The main problem with old devices is the battery. I don't like changing my phone too much, so I use it until the battery only is good for a 10 minute call or a day without calls, or one of my kids drop the phone and it gets broken.
So I change it probably every three years, and sometimes my wife use the new phone and I use her old phone. (She use the phone more than me.)
One possibility is that the manufactures add more batteries, but it makes the phone more expensive and heavy, and it doesn't solve the accidents by the kids.
To a large extent this is mitigated by having removable batteries. From what I've heard the Nexus 10 perhaps is a notable exception where the available alternate batteries aren't very good; mine needs a new battery but I don't really use it enough to justify one plus it's a somewhat more involved process than just popping it out.
I'm still using a Note 3 from 2013, it's on its third battery (though the second probably could have been fine another year or more). I also recently upgraded it to Android 10 (LineageOS) -- the last supported Android OS was 5. It's a small pain to backup and restore, it's nicer to have a simple OS upgrade that preserves apps/data, but it's a viable option for many old devices. It's enough choice for me to decide between trying to limp along with outdated software (many random app crashes went away after upgrading), upgrading the OS yourself, and buying a new device.
Yeah, batteries can go for a surprisingly long time. Still, I'll never buy a phone without the ability to replace it. Apart from the benefits of replacing old batteries that only hold a fraction of their original charge, swappable batteries means I can take a spare with me if I need to, and I can increase the size. I've got a 7500 mAh chonker in my Note 3, slightly over 2x the stock battery, and it does many hours even watching video.
Not sure why author writes using negative language about the fact that Android cannot be remotely updated? To me that sounds like an agenda to encourage the use of less privacy conscious operating systems. If the OS can be remotely updated, nothing stops bad actor from updating particular phone with a keylogger to bypass any end to end messenger a target is using and so on. Remote update is a great option if it is initiated from a trusted source.
Let's assume that you are correct. I am now holding a perfectly-fine Samsung Note 3, purchased new in 2013 and has never had a broken screen. To which trusted source can I initiate a remote update?
LineageOS allows users to stay on a reasonably secure up-to-date android version. Unfortunately, the initial install process is not user friendly enough for the average person who owns one of these devices. That's the barrier to entry. But once installed, this wouldn't be a problem.
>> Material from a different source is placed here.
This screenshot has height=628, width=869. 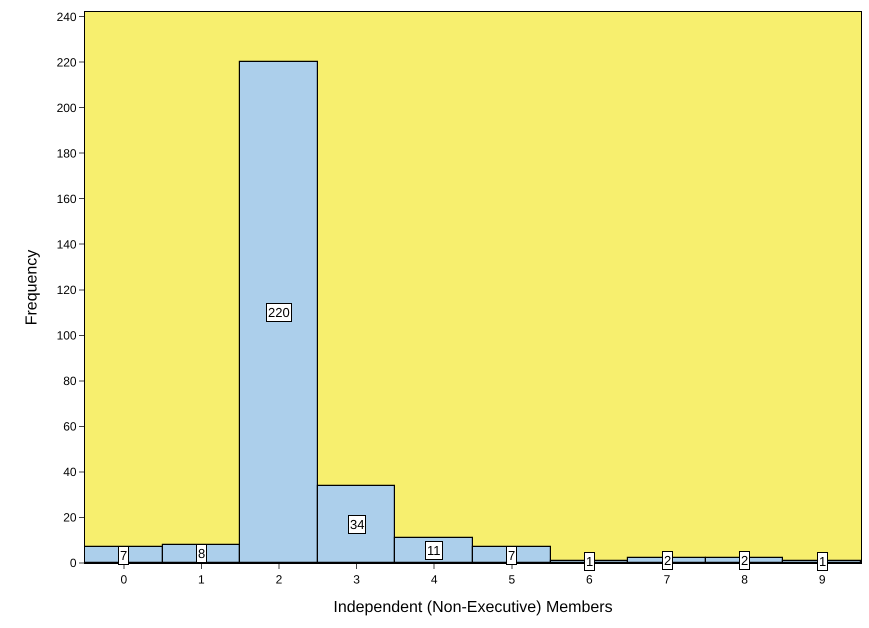 I want to click on x-tick-label: 7, so click(x=668, y=579).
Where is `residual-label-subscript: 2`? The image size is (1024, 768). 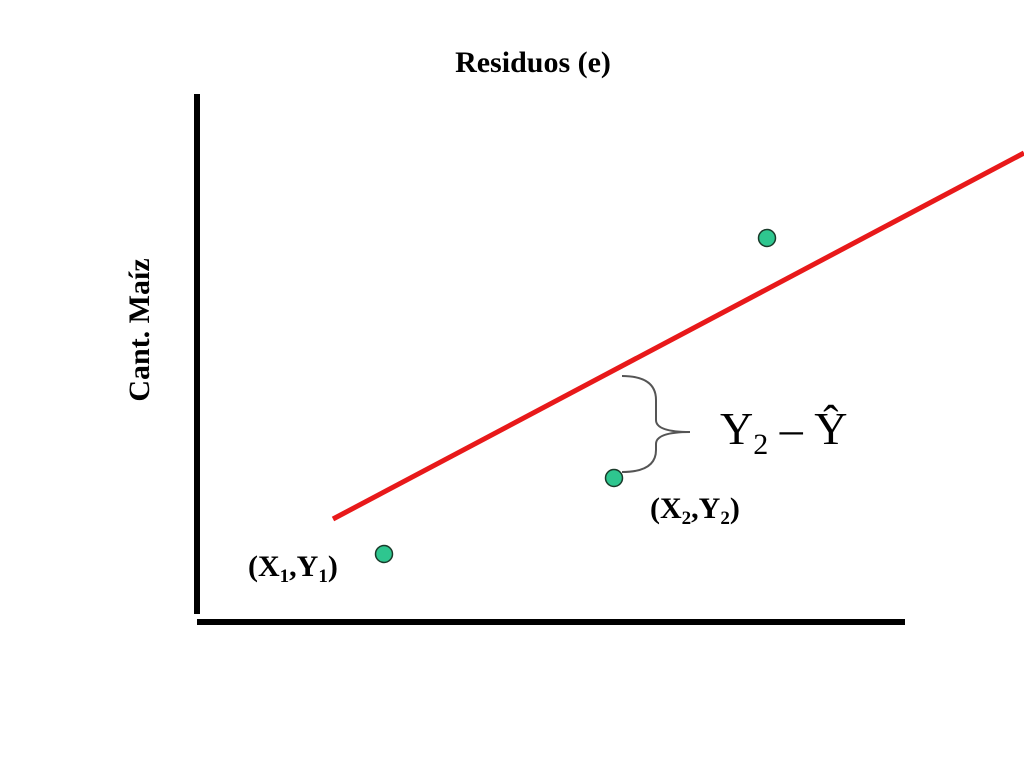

Honestly, Google should require as part of the Play Store certification that vendors ship their goddamn drivers in a quality that is acceptable to upstream Linux, or at least get them to staging quality.
The situation exists entirely because Google created it, they designed a HAL (hardware abstraction layer) with the intention of letting device manufacturers design devices while skirting GPLv2 requirements.
It's infuriating that device manufacturers refuse not only to provide a viable update scheme for their devices, but that they lock out any chance for a FOSS solution to the problem either.
If you have a security incident you can't wait for the expiration date anyway, you need to revoke. And hopefully users have a mechanism to note the revocation in time.
So expiration dates help to avoid using weak algorithms forever. But does that need to be done on a fixed date per certificate? Wouldn't that be a more gradual approach in the libraries? And of course they are not updated they get less secure as time goes by. And sooner or later compatibility issues will do the job. E. g. most Nokia Symbian phones don't do https any more, because all they can handle is SHA-1 certificate signatures. That was a gradual decline in functionality.